── RECORDS SUPPLIED ──

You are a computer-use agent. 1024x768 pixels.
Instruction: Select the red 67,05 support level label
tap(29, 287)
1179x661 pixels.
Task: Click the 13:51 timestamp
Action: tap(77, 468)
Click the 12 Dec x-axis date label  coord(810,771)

───

WORK REQUEST
Give the data again exactly, line for line.

SOLUTION
You are a computer-use agent. 1024x768 pixels.
Instruction: Select the red 67,05 support level label
tap(29, 287)
1179x661 pixels.
Task: Click the 13:51 timestamp
Action: tap(77, 468)
Click the 12 Dec x-axis date label  coord(810,771)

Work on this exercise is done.